■ **EXTRACTED TEXT**
╭──
What’s wild is that I don’t feel like I did a lot of stuff this month, like somehow there are fewer articles, but I check the scheduler and yep, sure did do one every day this month. I’ve been rebuilding the backlog, and if you track this kind of thing, I had one day this month where I didn’t write at least one article. This is good. I did write about How To Be A Gardevoir in a D&D game, which was received really well. I vented at length about Deep Space 9 and even included a page of memes which did absolutely stunning numbers.
This month’s shirt design was waiting in the wings for a while, but I’m happy it came out so well. I mean look at that on black.
This month’s video was going to be one of two. I made a tiny video explaining something I made in Mincraft, which made the video making process fast and easy and I was very happy with it. One practice run, one run at the video, boom, it got made.
I was going to do a Lets-Play-And-Chat, but it didn’t line up with any of my friends, time-wise, and I got under a crunch for work at the end of the month. So be it, that sucks but this is why we build contingencies. Pretty happy with what I did regardless.
I’ve talked about friction in the past. The idea is that in any given action, some energy is lost. When I brought it up, I was talking about the energy lost on interfaces – paying attention to the way the game works, or how you’re going to make the game work in a particular way. It’s one of the reasons why a lot of great games get designed within genres once someone establishes a really good control scheme – check out how many classic platformers use B to run and A to jump (or the other way around, I’m not a NES dude, c’mon).
╰──
■ **PROBLEM TO WORK ON**
In the monthly recap, why did the planned Lets-Play-And-Chat not happen?

■ **STORED DATA**
╭──
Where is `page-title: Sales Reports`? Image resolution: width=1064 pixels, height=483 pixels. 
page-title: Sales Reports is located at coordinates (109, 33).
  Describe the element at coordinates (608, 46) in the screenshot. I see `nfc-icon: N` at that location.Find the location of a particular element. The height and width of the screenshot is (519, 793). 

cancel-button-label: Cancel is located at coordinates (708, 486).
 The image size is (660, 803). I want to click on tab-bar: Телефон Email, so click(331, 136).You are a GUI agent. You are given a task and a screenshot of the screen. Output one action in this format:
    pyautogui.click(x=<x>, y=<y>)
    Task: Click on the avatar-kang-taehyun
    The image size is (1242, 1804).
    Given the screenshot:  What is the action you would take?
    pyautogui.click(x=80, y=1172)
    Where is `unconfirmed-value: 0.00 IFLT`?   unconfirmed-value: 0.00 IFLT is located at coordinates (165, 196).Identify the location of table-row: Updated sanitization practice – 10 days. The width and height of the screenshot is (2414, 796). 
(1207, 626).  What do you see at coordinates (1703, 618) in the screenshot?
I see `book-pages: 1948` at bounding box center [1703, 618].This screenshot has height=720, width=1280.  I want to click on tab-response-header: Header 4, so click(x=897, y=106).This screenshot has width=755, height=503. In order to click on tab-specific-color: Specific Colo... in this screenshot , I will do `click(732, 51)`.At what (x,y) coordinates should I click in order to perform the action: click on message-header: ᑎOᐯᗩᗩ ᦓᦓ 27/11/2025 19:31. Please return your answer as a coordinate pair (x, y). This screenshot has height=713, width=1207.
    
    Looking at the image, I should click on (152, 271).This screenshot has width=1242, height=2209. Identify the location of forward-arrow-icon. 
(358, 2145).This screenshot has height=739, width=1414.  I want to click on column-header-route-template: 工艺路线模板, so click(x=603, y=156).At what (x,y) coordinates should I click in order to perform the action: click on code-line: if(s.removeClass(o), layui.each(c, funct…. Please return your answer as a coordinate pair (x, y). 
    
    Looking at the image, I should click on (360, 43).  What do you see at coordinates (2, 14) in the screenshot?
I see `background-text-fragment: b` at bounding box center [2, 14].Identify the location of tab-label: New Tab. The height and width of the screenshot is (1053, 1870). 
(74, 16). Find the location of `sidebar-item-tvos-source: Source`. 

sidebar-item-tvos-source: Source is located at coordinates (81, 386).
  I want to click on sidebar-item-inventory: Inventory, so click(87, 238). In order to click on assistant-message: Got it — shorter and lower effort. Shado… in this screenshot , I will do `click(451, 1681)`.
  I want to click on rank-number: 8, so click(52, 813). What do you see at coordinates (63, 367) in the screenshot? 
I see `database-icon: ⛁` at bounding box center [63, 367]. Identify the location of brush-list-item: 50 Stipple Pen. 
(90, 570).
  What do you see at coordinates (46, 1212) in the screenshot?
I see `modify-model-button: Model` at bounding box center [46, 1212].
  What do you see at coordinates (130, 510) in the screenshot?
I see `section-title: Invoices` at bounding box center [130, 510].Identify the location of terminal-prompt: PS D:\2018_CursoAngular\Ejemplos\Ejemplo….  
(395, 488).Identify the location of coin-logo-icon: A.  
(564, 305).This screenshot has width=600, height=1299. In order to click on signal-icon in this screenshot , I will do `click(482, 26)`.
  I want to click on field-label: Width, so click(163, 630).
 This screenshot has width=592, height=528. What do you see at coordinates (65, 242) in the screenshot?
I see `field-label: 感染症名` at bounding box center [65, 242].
╰──
■ **EXERCISE ANSWER**
It didn't line up time-wise with any of the writer's friends, and a work crunch came at the end of the month.